It’s a three on the pain scale. It is ALWAYS a three.

I hurt my foot yesterday tripping over Olddog. I’m not quite sure what happened to it, but its pretty uncomfy. I’d put the pain at a three on the hospital one to ten pain scale.

I always put pain at three.

Gallstones? That’s a three.

Ripped ligaments in my thumb? Also a three.

Dislocated shoulder? Three. Maybe three and a quarter.

A rusty nail through my foot, which broke inside when I pulled it out, because there is simply no way that I can walk around with a 2×4 attached? Three.

The first time I ever encountered this scale, I was in an emergency room here. I forget what I was there for, but it was probably something to do with tripping over a particularly dense chunk of air and needing to make sure I wasn’t legitimately broken. I know me, y’all, and I have complete confidence in my abilities as a tanglefoot.

Anyway, the nurse showed me the scale and told me to tell her what number my pain was at.

I asked her to define the numbers. She looked annoyed.

“One is no pain. Ten is the worst pain you can imagine.”

Of course my pain level was not a one. One is the level of nothing wrong, and no one shows up to the hospital when nothing’s wrong. I had no trouble with this concept. One equals fine. One equals a good day to maybe work in the garden and have a beer with friends. No one should ever be in a hospital feeling one about things.

Ten though? Wow. The worst pain….I can imagine. That’s a challenge that I accepted, and I got to imagining right away.

I asked the nurse if getting one’s hand caught in a paper shredder would be a ten. She said it might and asked if that was the worst thing I could imagine.

Nope. Not even close. What if you got your hand caught in a paper shredder, then forgot somehow, and used that hand to reach into a gallon jar of pickles to reach the very last one at the bottom? See? That’s way worse and I didn’t even need to think that hard about it.

She looked bored. She asked if that was a ten. I shrugged and said while it would definitely hurt a lot, there’s worse out there. There must be.

I realized that she was just looking for a number to write on my chart, and spared her all of the other scenarios of my “how much would this hurt and could it possibly be worse?” train of thought.

This is not a scale for pain level. This is a test of imagination, people. This is a test to see exactly how dark those little corners of your mind really are. Mine are dark, as it turns out. Really dark.

In the end, I learned three things.

One, the current system of sad faces and numbers cannot possibly be useful.

Two, no matter what happens physically and no matter how badly I hurt, it could always be so much worse because apparently, I am a twisted individual.

And three, the very act of thinking about how much worse it can be can actually make your pain seem less. You can drop at least a half point by imaging that in addition to whatever happened to you, that you also had to walk barefoot in the dark across a floor full of stray lego to get to the hospital.

On that note, my foot? Why, it feels better already. I may even call it a 2.98 today.


One thought on “It’s a three on the pain scale. It is ALWAYS a three.

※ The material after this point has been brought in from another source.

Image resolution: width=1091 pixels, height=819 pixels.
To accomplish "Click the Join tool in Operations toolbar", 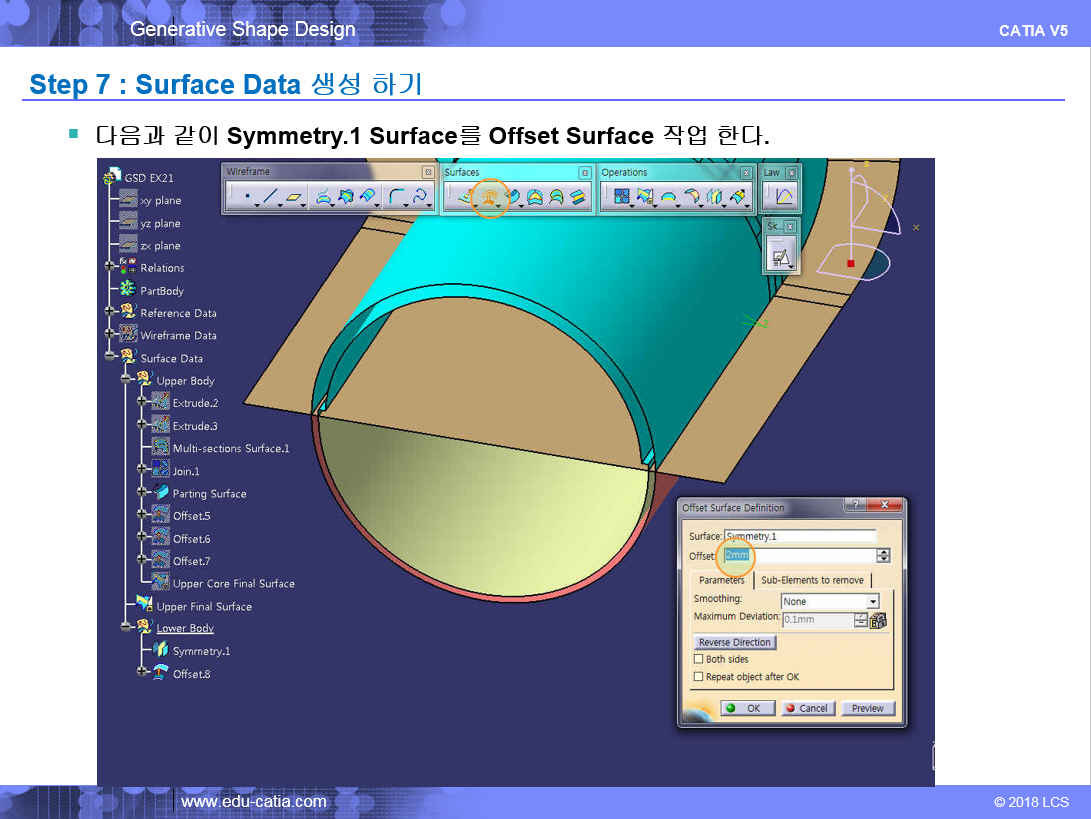I will 621,197.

  1. I like to give helpful examples: explain that a 1 is no pain and a 10 is pants-shitting agony, but a 7 — well a 7 is like that time your beighbor caught you in a compromising situation with a chicken and you ran but tripped and fell backwards on to a fence pipe whereupon you suffered a great deal of pain as two feet of rusty iron was introduced into parts of your anatomy where it was not particularly welcome.

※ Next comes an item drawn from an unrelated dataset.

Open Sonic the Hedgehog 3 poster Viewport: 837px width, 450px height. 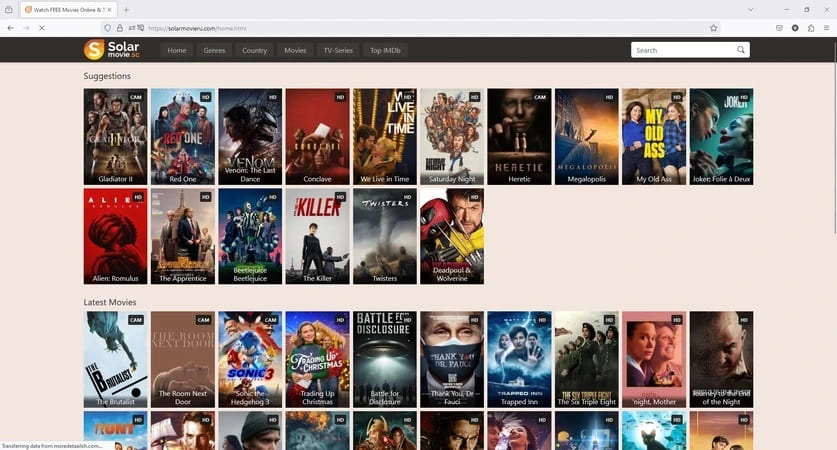(x=249, y=359)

    So you stood up and ran some more but had to keep reorienting’ yourself on account of one leg comin up a bit shorter than the other and while you were running your a’looking back to see if Mr. Mcgregor was following which is a bad idea because you wound up sailing smack dab into a pine tree and sitting down again.

    So you spent the next week laying in bed at home hoping’ and praying that no one wold notice the knot between your eyes and wondering iffin it’s possible to get tetanus through that particular southerly vector, or if it might be useful for certain other types of physical conditions.

    If you read that in Arlo Guthries voice from Alice’s Restaurant, I win.